The Salt Lake Tribune is the largest-circulated daily newspaper in the
U.S. city of
Salt Lake City,
Utah.
The Salt Lake Tribune is distributed by
Newspaper Agency Corporation, which also distributes the
Deseret Morning News. The Tribune — or "Trib," as it is locally known — is currently owned by the Denver-based
MediaNews Group. For almost 100 years it was a family owned newspaper held by the heirs of U.S. Senator
Thomas Kearns. After Thomas Kearns died in 1918 the company was controlled by his widow, Jennie Judge Kearns and son Thomas F. Kearns. The newspaper's long time publisher was
John F. Fitzpatrick who started his career as Senator Kearns' secretary.
History
A successor to
Utah Magazine, the publication was founded in 1871 as the
Mormon Tribune by a group of businessmen led by former LDS Church members
Amasa Lyman and
William Godbe, who disagreed with
The Church of Jesus Christ of Latter-day Saints'
economic and
political positions. After a year its name was changed to the
Salt Lake Daily Tribune and Utah Mining Gazette. Not too long after that, the name was shortened to simply
The Salt Lake Tribune. For a time, the company also ran an evening edition, which was known as
The Salt Lake Telegram.
After being purchased by three men from
Kansas in 1873, the paper became known as an
anti-Mormon organ which consistently backed the local
Liberal Party. Sometimes vitriolic, the
Tribune held particular antipathy for
Latter-day Saints President Brigham Young. In the edition announcing Young's death, the
Tribune wrote,
He was illiterate and he has made frequent boast that he never saw the inside of a school house. His habit of mind was singularly illogical and his public addresses the greatest farrago of nonsense that ever was put in print. He prided himself on being a great financer, and yet all of his commercial speculations have been conspicuous failures. He was blarophant, and pretended to be in daily with the Almighty, and yet he was groveling in his ideas, and the system of religion he formulated was well nigh Satanic. —
The Salt Lake Tribune,
August 30,
1877In 1901 newly-elected
Roman Catholic United States Senator Thomas Kearns and his business partner David Keith, bought the
Tribune. Kearns made strides to eliminate the paper's anti-Mormon overtones, and succeeded in maintaining good relationships with the mostly-LDS state legislature which had elected him to the
Senate. Upon Kearns' death in 1918 his family bought out the Keith's share of the publication.

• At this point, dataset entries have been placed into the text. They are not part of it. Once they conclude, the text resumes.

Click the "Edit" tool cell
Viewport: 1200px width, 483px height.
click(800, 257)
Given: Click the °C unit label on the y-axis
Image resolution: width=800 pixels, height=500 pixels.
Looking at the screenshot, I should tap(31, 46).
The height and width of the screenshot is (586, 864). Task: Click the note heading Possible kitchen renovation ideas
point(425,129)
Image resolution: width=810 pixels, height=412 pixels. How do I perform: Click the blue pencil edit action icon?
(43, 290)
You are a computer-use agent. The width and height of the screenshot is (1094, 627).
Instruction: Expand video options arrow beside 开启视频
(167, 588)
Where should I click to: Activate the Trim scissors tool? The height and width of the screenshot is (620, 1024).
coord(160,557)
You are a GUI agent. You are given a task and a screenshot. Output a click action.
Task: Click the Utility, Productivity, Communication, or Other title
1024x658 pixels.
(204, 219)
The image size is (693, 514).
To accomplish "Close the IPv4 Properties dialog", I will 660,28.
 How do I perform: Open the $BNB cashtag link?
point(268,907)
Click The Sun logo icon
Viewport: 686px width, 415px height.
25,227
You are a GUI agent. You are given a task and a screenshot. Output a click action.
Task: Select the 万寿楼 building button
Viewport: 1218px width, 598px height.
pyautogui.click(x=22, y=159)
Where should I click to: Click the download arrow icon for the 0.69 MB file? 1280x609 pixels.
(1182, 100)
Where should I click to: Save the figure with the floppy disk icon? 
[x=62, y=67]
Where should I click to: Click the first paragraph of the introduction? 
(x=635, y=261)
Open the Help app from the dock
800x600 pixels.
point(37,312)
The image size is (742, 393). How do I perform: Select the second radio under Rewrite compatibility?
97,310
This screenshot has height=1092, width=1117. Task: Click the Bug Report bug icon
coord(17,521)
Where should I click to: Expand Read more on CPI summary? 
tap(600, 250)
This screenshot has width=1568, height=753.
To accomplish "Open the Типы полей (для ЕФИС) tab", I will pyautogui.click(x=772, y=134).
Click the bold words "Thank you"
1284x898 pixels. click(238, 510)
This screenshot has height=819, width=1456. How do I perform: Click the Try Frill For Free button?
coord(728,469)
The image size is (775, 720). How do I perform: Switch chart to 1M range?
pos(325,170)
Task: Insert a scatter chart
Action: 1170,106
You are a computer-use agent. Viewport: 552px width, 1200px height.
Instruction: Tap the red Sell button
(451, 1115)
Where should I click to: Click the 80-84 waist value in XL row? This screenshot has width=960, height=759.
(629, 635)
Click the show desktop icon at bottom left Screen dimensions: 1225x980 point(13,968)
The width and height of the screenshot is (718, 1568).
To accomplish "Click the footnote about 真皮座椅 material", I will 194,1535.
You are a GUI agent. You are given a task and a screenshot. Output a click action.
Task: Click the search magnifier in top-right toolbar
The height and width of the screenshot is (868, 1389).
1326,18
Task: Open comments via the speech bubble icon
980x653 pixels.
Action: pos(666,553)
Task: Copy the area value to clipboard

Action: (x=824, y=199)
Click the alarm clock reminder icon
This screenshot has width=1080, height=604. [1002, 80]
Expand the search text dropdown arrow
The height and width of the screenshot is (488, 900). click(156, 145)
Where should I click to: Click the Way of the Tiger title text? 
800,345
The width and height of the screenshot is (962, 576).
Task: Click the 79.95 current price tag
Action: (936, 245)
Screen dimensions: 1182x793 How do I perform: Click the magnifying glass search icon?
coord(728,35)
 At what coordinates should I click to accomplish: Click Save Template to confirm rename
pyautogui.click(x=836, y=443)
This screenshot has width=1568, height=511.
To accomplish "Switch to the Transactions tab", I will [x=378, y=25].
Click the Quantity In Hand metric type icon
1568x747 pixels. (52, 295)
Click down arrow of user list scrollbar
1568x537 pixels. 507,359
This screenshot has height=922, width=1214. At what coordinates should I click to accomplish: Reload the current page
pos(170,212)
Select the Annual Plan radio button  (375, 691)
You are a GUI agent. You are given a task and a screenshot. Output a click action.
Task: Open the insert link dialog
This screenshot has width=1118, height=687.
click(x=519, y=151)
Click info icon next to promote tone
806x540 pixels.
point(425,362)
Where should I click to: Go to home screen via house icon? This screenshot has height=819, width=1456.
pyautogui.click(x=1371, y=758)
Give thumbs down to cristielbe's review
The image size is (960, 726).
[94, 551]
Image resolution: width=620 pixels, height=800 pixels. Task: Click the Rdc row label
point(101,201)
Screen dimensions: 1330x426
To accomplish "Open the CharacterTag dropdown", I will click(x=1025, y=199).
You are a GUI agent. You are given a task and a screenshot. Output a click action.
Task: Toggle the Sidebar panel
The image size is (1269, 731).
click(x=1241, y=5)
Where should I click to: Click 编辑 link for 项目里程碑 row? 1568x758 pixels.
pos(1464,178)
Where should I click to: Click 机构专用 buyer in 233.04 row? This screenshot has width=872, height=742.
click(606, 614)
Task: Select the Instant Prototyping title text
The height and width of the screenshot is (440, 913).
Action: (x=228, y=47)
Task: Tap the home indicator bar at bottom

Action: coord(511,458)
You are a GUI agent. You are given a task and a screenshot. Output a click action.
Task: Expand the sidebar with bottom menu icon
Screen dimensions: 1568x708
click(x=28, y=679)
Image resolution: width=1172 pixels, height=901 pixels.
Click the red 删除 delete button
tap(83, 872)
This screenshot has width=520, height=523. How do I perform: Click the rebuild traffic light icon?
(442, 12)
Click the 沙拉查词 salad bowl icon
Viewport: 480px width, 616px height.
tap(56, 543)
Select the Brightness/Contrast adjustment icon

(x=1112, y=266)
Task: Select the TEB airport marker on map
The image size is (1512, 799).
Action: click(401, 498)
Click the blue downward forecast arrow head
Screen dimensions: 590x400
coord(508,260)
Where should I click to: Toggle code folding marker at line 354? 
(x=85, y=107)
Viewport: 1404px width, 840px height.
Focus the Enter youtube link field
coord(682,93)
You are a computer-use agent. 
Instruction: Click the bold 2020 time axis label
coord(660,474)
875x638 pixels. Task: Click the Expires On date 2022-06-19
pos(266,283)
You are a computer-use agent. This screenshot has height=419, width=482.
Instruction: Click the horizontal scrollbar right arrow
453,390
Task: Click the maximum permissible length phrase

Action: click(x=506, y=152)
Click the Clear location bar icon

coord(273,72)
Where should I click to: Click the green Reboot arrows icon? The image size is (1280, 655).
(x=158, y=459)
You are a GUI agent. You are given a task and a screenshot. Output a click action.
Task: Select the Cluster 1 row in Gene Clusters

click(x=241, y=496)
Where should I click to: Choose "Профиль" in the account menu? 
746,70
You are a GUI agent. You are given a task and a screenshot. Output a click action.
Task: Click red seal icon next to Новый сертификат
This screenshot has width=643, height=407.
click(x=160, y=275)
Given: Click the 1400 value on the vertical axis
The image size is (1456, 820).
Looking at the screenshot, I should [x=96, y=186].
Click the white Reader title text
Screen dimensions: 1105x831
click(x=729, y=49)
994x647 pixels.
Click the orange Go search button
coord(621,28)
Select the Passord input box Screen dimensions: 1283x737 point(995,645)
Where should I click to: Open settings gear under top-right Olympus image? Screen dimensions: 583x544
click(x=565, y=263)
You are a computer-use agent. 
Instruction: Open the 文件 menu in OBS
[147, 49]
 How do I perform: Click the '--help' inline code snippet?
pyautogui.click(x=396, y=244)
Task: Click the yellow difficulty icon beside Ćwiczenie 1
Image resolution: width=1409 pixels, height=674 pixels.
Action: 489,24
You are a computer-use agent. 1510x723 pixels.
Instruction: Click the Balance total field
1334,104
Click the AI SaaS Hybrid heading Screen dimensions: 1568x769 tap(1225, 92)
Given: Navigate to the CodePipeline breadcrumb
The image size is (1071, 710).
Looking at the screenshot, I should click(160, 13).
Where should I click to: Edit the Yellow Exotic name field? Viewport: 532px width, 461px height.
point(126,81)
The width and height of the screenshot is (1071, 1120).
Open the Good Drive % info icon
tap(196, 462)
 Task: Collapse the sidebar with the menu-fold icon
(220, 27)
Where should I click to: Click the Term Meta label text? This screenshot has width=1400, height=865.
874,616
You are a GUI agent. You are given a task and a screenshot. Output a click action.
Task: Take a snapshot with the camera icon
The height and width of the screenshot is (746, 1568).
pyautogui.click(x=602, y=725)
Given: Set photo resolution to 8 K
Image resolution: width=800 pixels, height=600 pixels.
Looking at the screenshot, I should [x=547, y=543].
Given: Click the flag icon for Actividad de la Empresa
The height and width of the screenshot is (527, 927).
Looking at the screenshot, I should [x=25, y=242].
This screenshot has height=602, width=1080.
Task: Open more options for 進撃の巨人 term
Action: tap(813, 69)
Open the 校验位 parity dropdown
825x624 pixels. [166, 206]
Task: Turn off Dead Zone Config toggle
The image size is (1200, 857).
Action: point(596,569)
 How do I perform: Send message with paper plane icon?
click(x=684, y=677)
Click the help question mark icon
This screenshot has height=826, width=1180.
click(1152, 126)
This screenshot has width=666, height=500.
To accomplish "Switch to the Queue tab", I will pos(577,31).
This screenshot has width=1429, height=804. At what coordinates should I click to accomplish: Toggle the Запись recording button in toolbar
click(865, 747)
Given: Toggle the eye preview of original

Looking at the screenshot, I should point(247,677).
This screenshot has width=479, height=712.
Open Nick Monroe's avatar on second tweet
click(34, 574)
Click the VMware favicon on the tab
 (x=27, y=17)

Kearns' secretary, John F. Fitzpatrick, became publisher in 1924. In 1952, the Tribune entered into a joint operating agreement with the
Deseret News, Salt Lake's daily newspaper (which was owned by the
LDS Church), creating the
Newspaper Agency Corporation. In 1960, Fitzpatrick handed the reins to
John W. Gallivan, who was publisher until 1984 and chairman of the board until 1997.
The Kearns family owned a majority share of the newspaper until 1997 when they sold it to
Tele-Communications Inc., a multimedia corporation, which was later acquired by
AT&T. The
Tribune was subsequently sold to
Denver,
Colorado-based
MediaNews Group which is partially owned by publisher
William Dean Singleton.
In 2002 the
Tribune was mired in controversy after employees sold leaked inside information related to the
Elizabeth Smart case to
The National Enquirer. Tribune editor James "Jay" Shelledy resigned from his job at the paper amidst the fallout of the scandal. Two staffers also were removed from their positions as
Tribune reporters.
In 2004, the paper decided to move out of its historic location at the
downtown "Tribune" building and relocate to the
Gateway Mall. Many people, including several
Tribune employees, opposed the move, stating that it would harm the economy of Salt Lake's downtown. The move was completed in May 2005 and
Tribune employees were told by Editor Nancy Conway, "It is just a building".